- **Requirements**
Give the lines of the records below as a Markdown table with two columns, "Row" for the row number and "Line" for the line's text, skipping blank lines. Leave the pictures out.

Element and text location data:
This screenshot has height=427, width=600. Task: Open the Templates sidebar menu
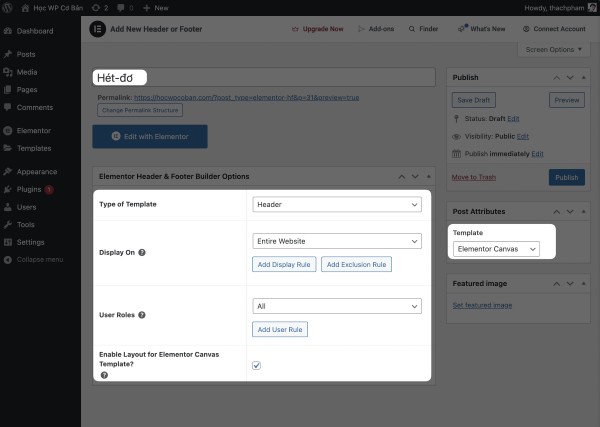[x=33, y=148]
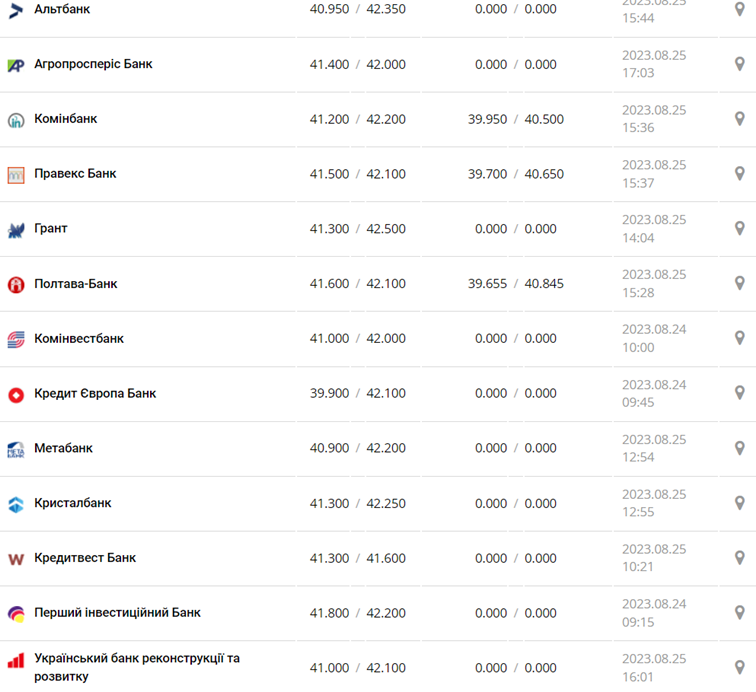The image size is (756, 692).
Task: Click the Альтбанк logo icon
Action: [16, 10]
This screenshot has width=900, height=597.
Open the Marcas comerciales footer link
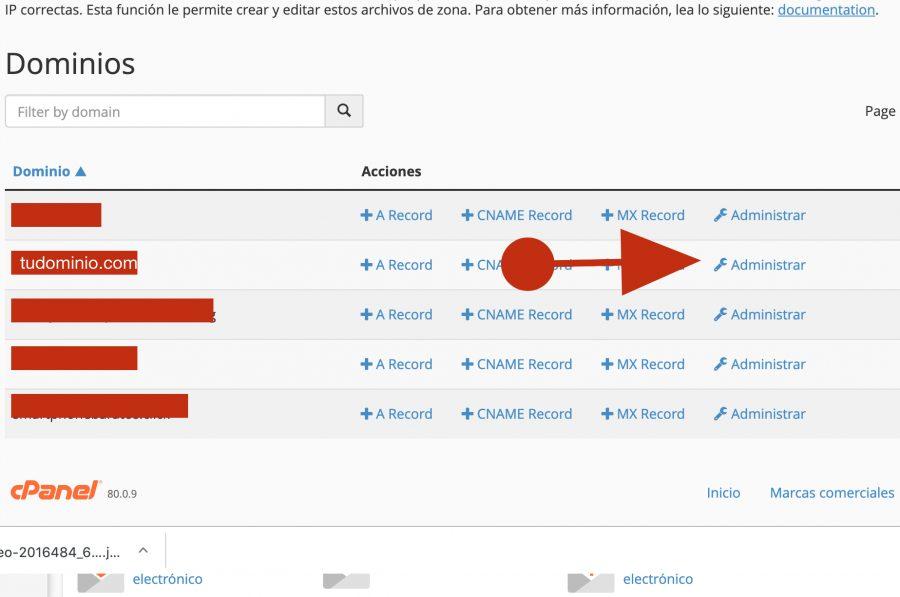click(831, 492)
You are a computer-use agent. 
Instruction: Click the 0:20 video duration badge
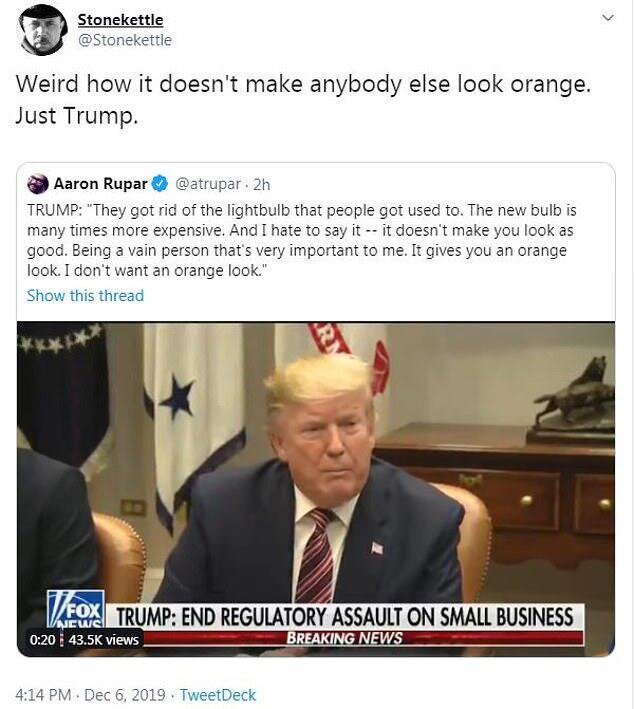[x=43, y=640]
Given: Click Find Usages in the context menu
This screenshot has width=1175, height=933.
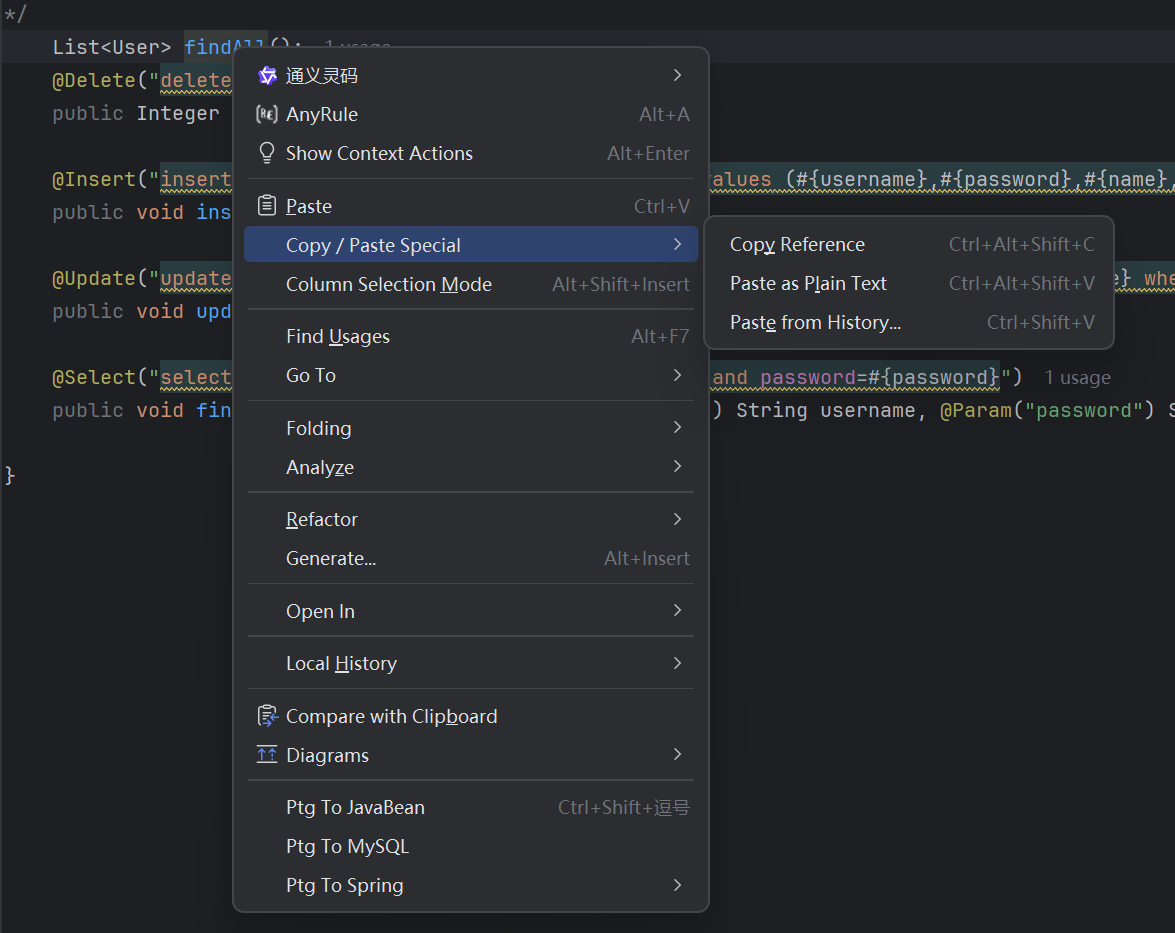Looking at the screenshot, I should click(x=337, y=337).
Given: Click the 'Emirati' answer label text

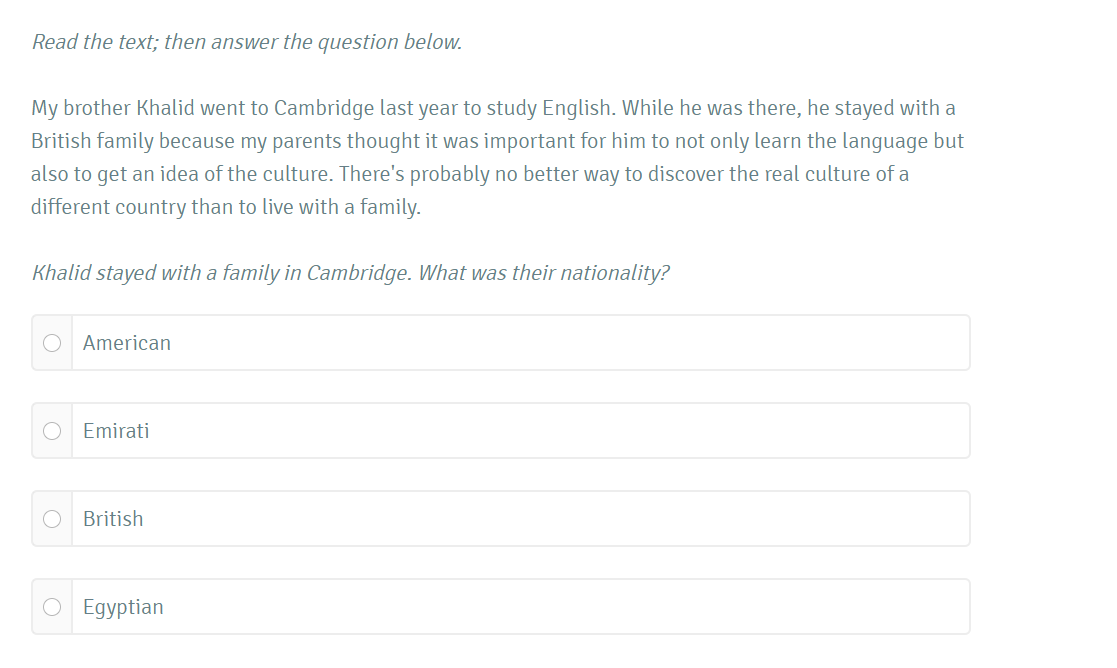Looking at the screenshot, I should click(116, 431).
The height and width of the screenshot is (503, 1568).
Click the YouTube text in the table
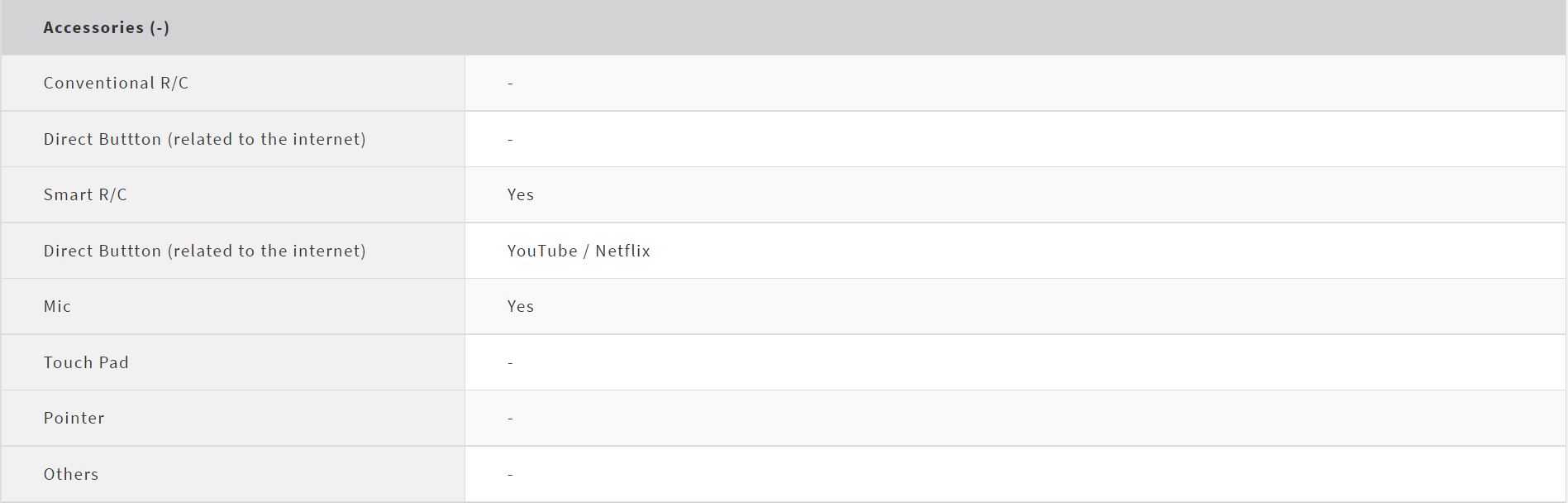tap(542, 251)
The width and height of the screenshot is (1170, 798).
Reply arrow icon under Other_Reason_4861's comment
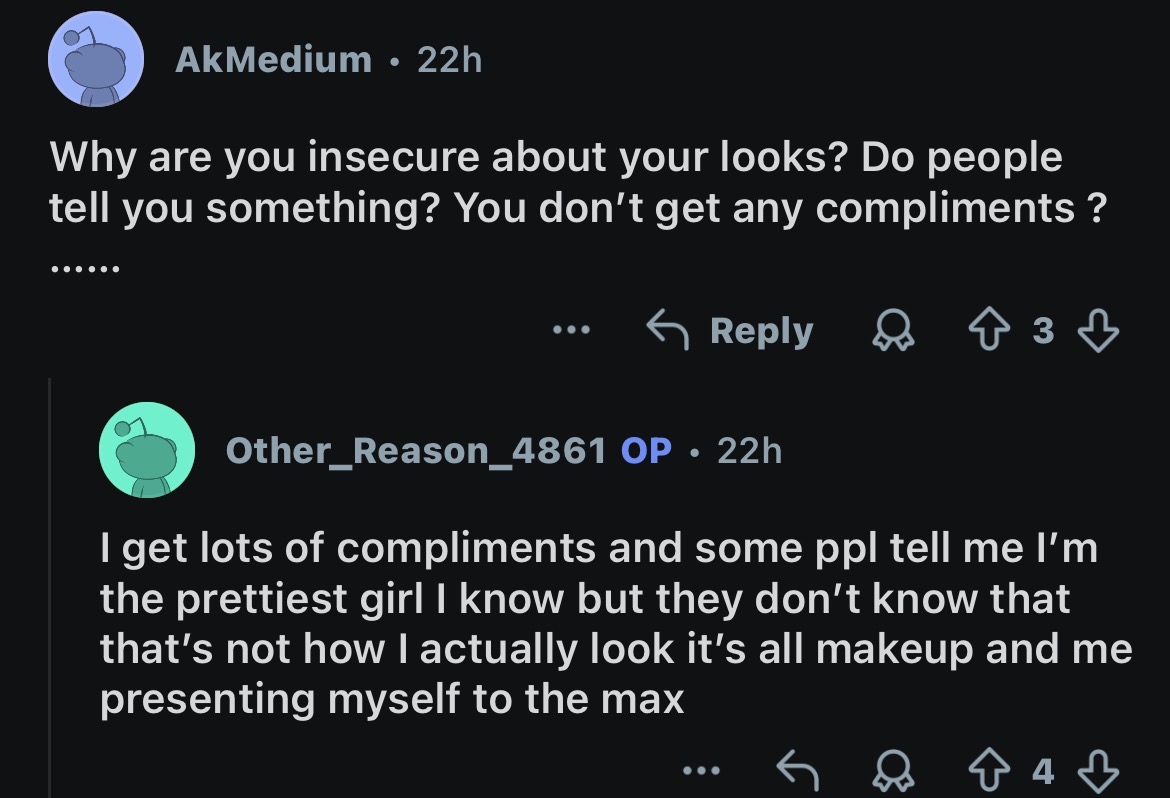coord(798,770)
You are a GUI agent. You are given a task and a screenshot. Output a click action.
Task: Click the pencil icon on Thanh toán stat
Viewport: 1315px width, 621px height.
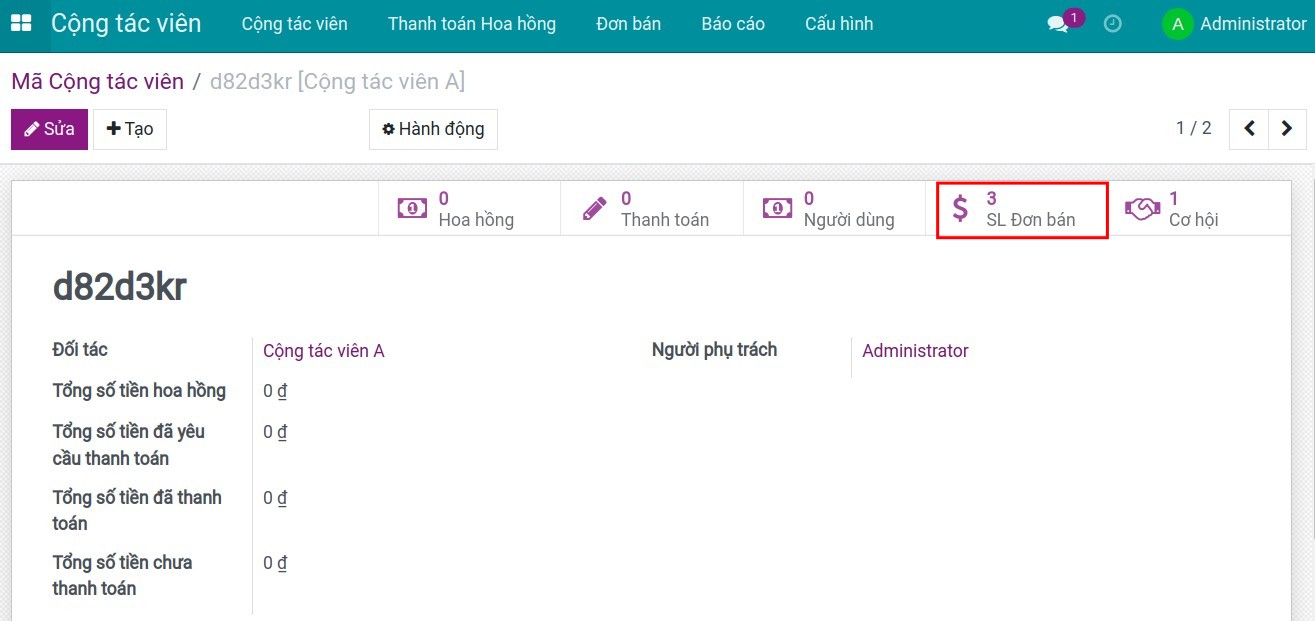[x=594, y=207]
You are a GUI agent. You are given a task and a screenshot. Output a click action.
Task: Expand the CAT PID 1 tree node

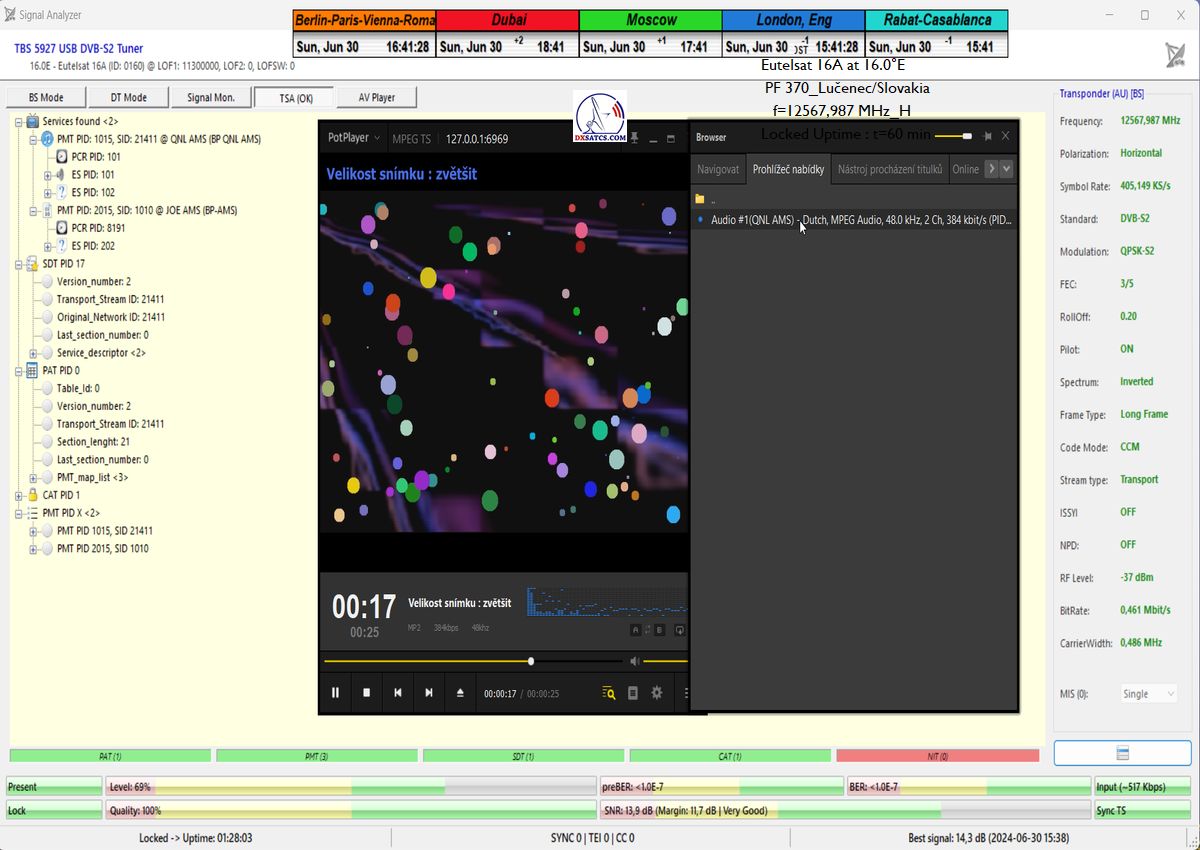pos(19,496)
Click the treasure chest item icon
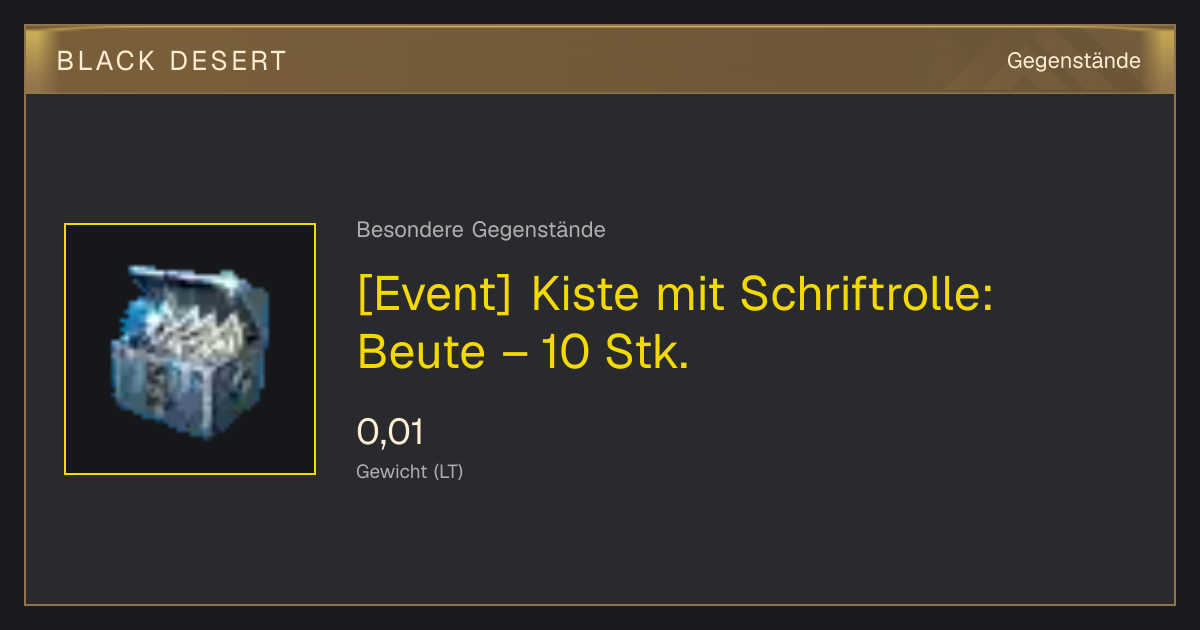 [189, 350]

- **Task solution**
| Row | Line |
|---|---|
| 1 | This screenshot has height=427, width=600. Task: Open the Templates sidebar menu |
| 2 | [x=33, y=148] |
| 3 | The image size is (756, 692). |
| 4 | Task: Click the Альтбанк logo icon |
| 5 | Action: [16, 10] |
| 6 | This screenshot has width=900, height=597. |
| 7 | Open the Marcas comerciales footer link |
| 8 | click(831, 492) |
| 9 | You are a computer-use agent.  |
| 10 | Instruction: Click the 0:20 video duration badge |
| 11 | [x=43, y=640] |
| 12 | Given: Click Find Usages in the context menu |
| 13 | This screenshot has width=1175, height=933. |
| 14 | Looking at the screenshot, I should click(x=337, y=337). |
| 15 | Given: Click the 'Emirati' answer label text |
| 16 | Looking at the screenshot, I should click(116, 431). |
| 17 | The height and width of the screenshot is (503, 1568). |
| 18 | Click the YouTube text in the table |
| 19 | tap(542, 251) |
| 20 | The width and height of the screenshot is (1170, 798). |
| 21 | Reply arrow icon under Other_Reason_4861's comment |
| 22 | coord(798,770) |
| 23 | You are a GUI agent. You are given a task and a screenshot. Output a click action. |
| 24 | Task: Click the pencil icon on Thanh toán stat |
| 25 | Viewport: 1315px width, 621px height. |
| 26 | [x=594, y=207] |
| 27 | You are a GUI agent. You are given a task and a screenshot. Output a click action. |
| 28 | Task: Expand the CAT PID 1 tree node |
| 29 | pos(19,496) |
| 30 | Click the treasure chest item icon |
| 31 |  [189, 350] |